Sabah Esta dışında herkes kalkmıştı. Katie de Esta'yı uyandırmaya kıyamadı.
Kapı çaldı ve Katie hemen kapıya koştu. Hem Esta'yı tanıştıracağı insanlar vardı hem de ona çok güzel bir sürprizleri vardı. Gelen Kenway, Sophia ve Yusuf'tu. Yusuf ailesiyle Amerika'da yaşayan Türk bir gençti. Esta'ya bir sürpriz daha gelmişti. Dünya'ya geldiğinden beri kendi milliyetinden olan birini bugün ilk olarak görecekti. Ayrıca kendisi hem komik ve neşeli hem de ikna yeteneği çok yüksek biriydi. Mutsuz bir durumda arkadaşlarını nasıl eğlendirmesini iyi biliyordu. Yusuf da Katie gibi sıcakkanlıydı. Sophia ise Yusuf'a göre daha soğukkanlıydı. Herkese kolay kolay ısınamazdı. Bilime hayrandı ve Mars'ı o da çok merak ediyordu. Kenway, Sophia ve Yusuf'a Esta'yı anlatınca Sophia daha çok meraklanmıştı. İlk defa bir yabancıyla tanışacağı için bu kadar heyecanlanıyordu.
O gün için hepsi erkenden hazırlanmıştı. Şimdiyse Esta'yı bekliyorlardı.
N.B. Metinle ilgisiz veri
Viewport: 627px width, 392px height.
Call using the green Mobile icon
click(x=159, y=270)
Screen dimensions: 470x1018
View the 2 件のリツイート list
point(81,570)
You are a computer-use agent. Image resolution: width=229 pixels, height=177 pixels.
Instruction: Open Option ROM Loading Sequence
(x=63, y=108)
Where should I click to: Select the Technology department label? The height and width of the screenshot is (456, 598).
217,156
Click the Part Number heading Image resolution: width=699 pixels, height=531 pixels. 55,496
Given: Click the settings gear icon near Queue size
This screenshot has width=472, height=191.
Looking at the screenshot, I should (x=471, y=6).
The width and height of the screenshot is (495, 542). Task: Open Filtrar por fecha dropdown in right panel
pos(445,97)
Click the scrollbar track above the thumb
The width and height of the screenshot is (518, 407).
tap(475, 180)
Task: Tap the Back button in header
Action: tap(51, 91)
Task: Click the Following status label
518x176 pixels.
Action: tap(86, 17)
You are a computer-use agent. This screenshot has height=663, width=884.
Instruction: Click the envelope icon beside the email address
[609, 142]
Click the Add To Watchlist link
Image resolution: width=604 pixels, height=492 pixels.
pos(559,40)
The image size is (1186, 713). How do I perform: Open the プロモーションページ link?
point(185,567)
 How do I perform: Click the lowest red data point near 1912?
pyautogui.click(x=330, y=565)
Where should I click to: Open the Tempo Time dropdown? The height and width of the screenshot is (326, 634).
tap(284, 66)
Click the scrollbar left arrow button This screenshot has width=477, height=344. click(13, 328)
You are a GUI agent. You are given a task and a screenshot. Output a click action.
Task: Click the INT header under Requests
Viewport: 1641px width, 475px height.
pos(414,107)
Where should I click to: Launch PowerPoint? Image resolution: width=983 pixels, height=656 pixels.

Esta ise o günün yorgunluğundan hala yataktaydı. Sonunda uyanınca diğer odalardan sesler geldiğini duyunca herkesin kalktığını düşündü. Sonra o da gözünü ovaladı ve yataktan kalktı. Ne kadar da iyi uyumuştu. Kapsüldeki uyku tulumundan sonra bu kadar rahat uyuması çok iyi olmuştu. Yataktan kalktı. Katie ona yatağın nasıl çalıştığını göstermişti bu yüzden Esta yatağın kumandasına bastı ve yatak anında kendi kendini topladı. Tam odadan çıkacaktı ki kendine bir baktı ve " Ah hayır olamaz! Şu saçımın haline de bir bak." diye güldü. Kıvırcık saçları kabarmış ve darmadağındı. Tarak bile dokunmatik ekran gibiydi. Her şey çok teknolojikti. Esta'nın bunları öğrenmesi zaman alacaktı. Tarağın alt kısmına bastı ve tarak uzayıp saçlarını bir dakikada düzeltti ve taradı.
Odadan çıktı ve heyecanlı bir şekilde Katie'lere yaklaştı ve "Günaydııın!" diye seslendi. Hepsi bir ağızdan "Günaydııın!" diye cevap verdi.
Yusuf " Ooo uyuyan güzelimiz sonunda uykusundan uyanmış." diyerek Esta'ya gülümsedi. Esta da Yusuf'un dediğine güldü ve kahvaltı için yanlarına oturdu.
Katie, Yusuf ve Sophia'yı Esta'ya tanıttı ve sohbet ettiler. Kahvaltıda herkes için iki hap vardı. Bu hapları ard arda suyla içince sağlam bir kahvaltı yapmış oluyorlardı. Sular ise yenilebilir kabarcıkların içindeydi. Dış kabuğu doğal deniz yosunu özünden olan bu sular küçük yuvarlak bir şekil almışlardı.
Hapları su ile birlikte içtikten sonra dışarı çıkacaklardı ki Esta " Şey, planları bozmak istemem ama ilk olarak babamı görmek isterim. Onu ne kadar özlediğimi hayal bile edemezsiniz. Buradan ona nasıl ulaşabilirim acaba ?" diye sordu.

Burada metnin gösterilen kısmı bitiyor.